Chris- my step dad, hereafter referred to as dad, was the one who surprised me the most. He was so good with children, I had watched him love and “adopt” children with my mom for years. He just wore such pride on his face when he held her the first time, and I had to look away to avoid openly crying. Throughout the trying times he had never uttered one foul, or unloving word to me, while my mom and I would battle round and round, he would just sit quietly by, and he just loved me. I think he always knew I would come back, but my mom who had never experienced that kind of anger, and disobedience in me, didn’t know what to do. She went through a spell during the time of chaos and he called to talk to me, and all he asked was that I would call my mom. “Just call her Melissa, she needs you right now. Do this for me, please; I need her and she isn’t the same right now.” It’s all I needed. I called and we talked and things slowly began to improve. By the time Cash was born we had begun to heal. I didn’t know how little time I would have left to spend with him.
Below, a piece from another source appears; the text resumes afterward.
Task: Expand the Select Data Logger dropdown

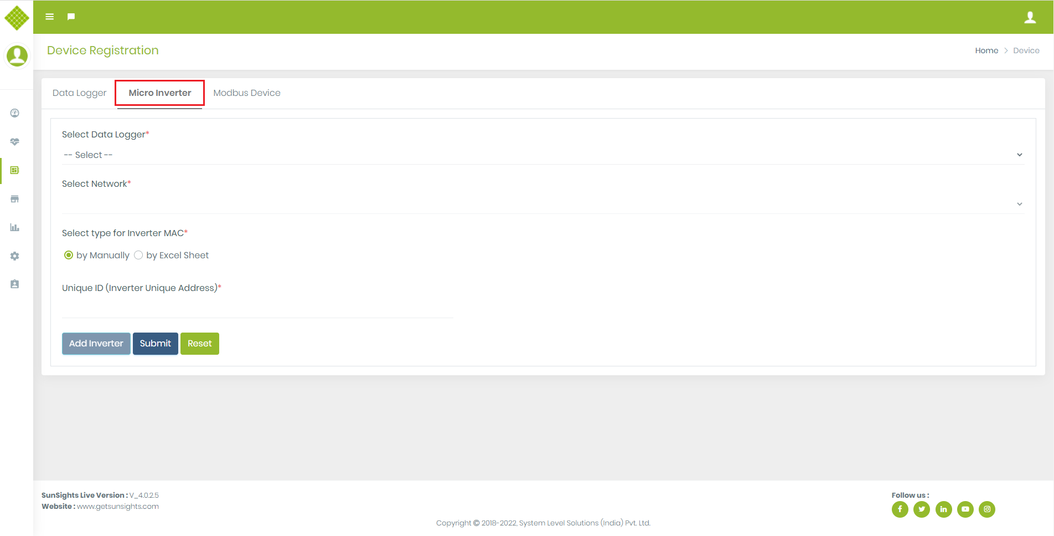Action: point(543,155)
We lost him July 21, 2008. I never got to tell him how much I loved him. He helped me be the woman that I am. He filled me with confidence in who I am. He taught me to be more than I was. He loved me, unconditionally, in a conditional world. He didn’t let me go, even when I let him go.
This Sunday during our Easter service our Pastor shared a little about Heaven, and showed a clip from the story; experience, Heaven is for Real. During this specific clip the mother of young Colton shared his experience meeting his sister, a child she had miscarried, and it caused emotions, I thought I had quelled long ago to rise up. He went on to share about how conducting my dads funeral was the most difficult thing he had done as a pastor, because he didn’t have an answer to the reason why for us. I think of him everyday, I think of my little girl often. The Lord calmed me long ago with a dream of her. How beautiful she was, so like Loralei but she had dark brown curls like her dad. She was gorgeous and in my dream she was running into the arms of Jesus. I love knowing she is waiting to meet her mama right there with Jesus. I love that my dad is sitting on a bench waiting to see us again. To hold his grandchildren, my mom and my brother and I. I love that he has been there pushing her on a heavenly swing or flying around, or sitting at the feet of Jesus, or doing whatever else he can do in heaven. I have such comfort knowing that all I didn’t say on Earth to my dad, isn’t even going to matter in the realm of heaven.
I love that Jesus who loves me infinitely more than my dad ever could is in heaven right now… waitin’ on a woman.